Abstract

Developing a porous membrane to effectively remove sub-micron sized contaminants from water while maintaining a high permeate flux with energy-saving properties is of great significance but extremely challenging. Herein, we describe a feasible strategy to create a bacterial cellulose (BC) membrane with a continuous Voronoi-net structure via combining evaporation-induced self-assembly with chemical cross-linking. This presented approach allows micro-length BC nanofibers to self-assemble in the electrospun polyacrylonitrile (PAN) nanofibrous frameworks to form stable and continuous Voronoi-like nanonets, endowing the obtained membrane with small pore size, stable pore structure, high porosity, favourable interconnectivity, and ultrathin membrane thickness.

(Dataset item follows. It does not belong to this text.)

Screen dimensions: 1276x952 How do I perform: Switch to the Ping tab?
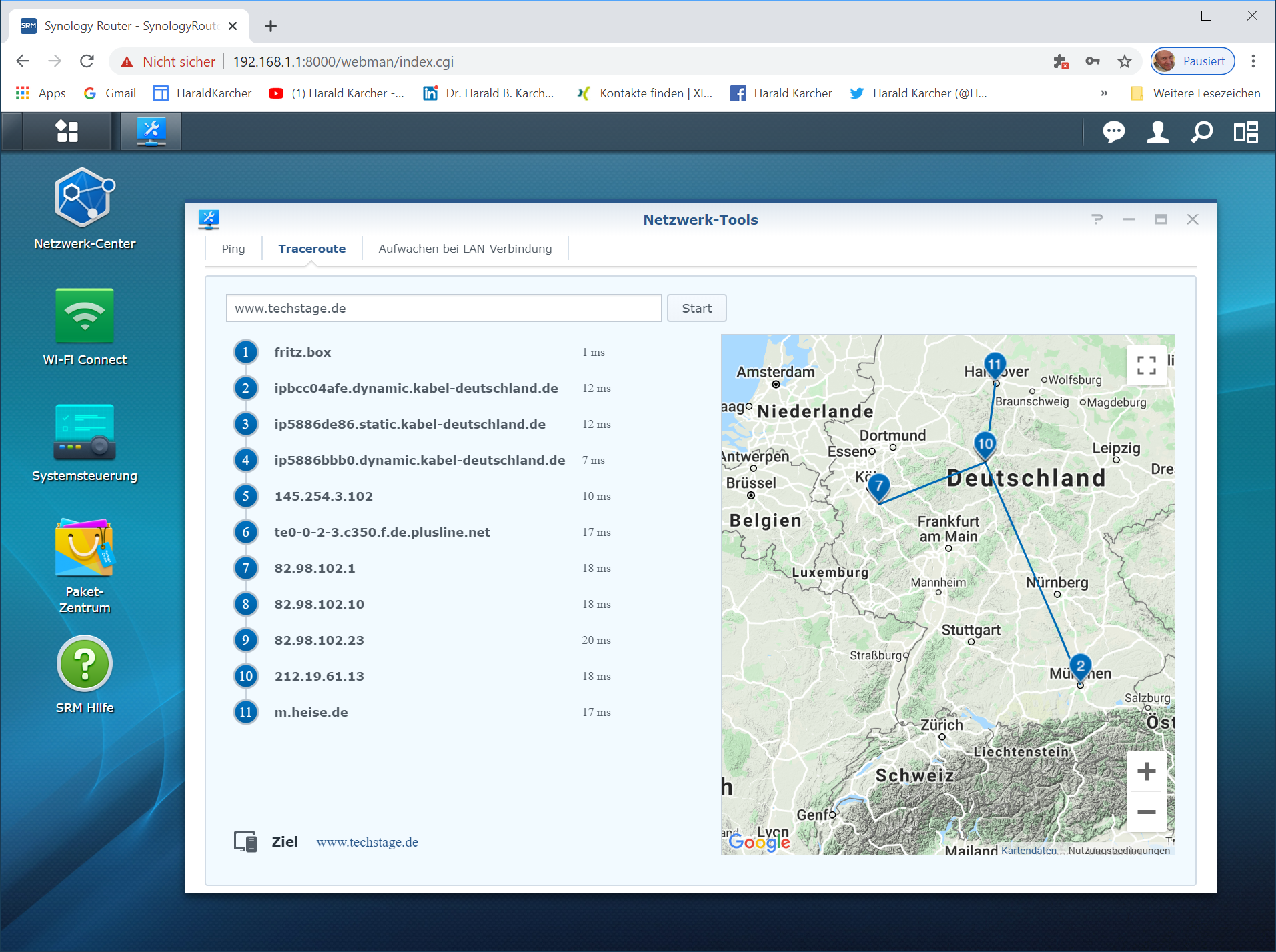(233, 249)
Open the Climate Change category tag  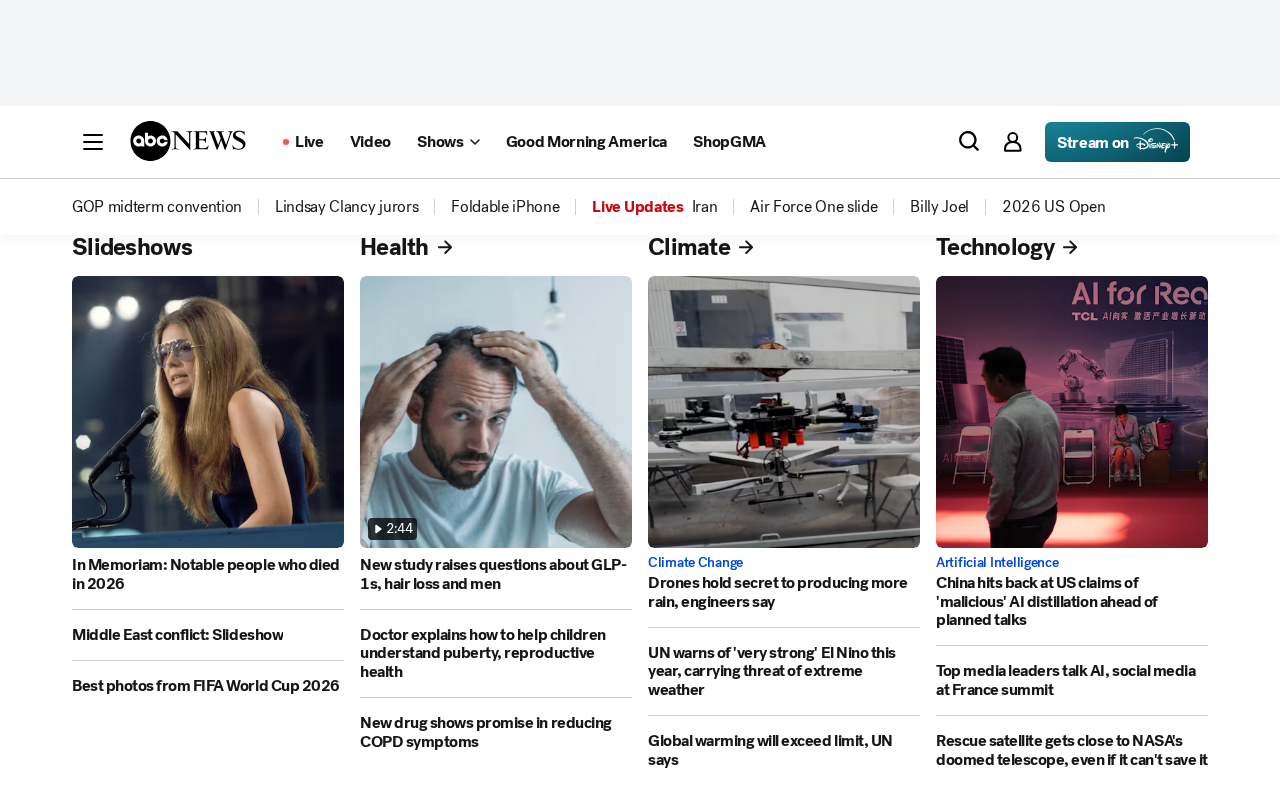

By virtue of these unique structural advantages and superhydrophilicity from BC Voronoi-like nanonets, the resulting membrane exhibits integrated performances of high rejection efficiency (>99.63%) for 0.3 μm TiO2 microparticles, robust permeate flux (5541 L m-2 h-1) at a low driving pressure of 20 kPa, intriguing reusability, excellent bacterial rejection efficiency (log reduction value of 8.2), and promising antifouling function to bacteria. It is expected that the proposed strategy can provide a facile approach for the development of next-generation high performance microfiltration membranes.